TASK REQUIREMENTS – Write out, word for word, every line in the data below from the one containing "Given: Open Billing Overview in sidebar" to the one containing "This screenshot has width=1007, height=672.", both of them included.

:: RECORDS TO USE ::

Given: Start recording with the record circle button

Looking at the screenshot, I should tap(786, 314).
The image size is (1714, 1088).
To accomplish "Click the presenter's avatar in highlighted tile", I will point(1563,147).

:::
:: RECORDS TO USE ::

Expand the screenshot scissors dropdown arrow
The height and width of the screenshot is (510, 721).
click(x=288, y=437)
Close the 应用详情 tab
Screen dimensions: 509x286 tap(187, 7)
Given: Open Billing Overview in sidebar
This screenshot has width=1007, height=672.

:::

EXERCISE SOLUTION –
Given: Open Billing Overview in sidebar
This screenshot has width=1007, height=672.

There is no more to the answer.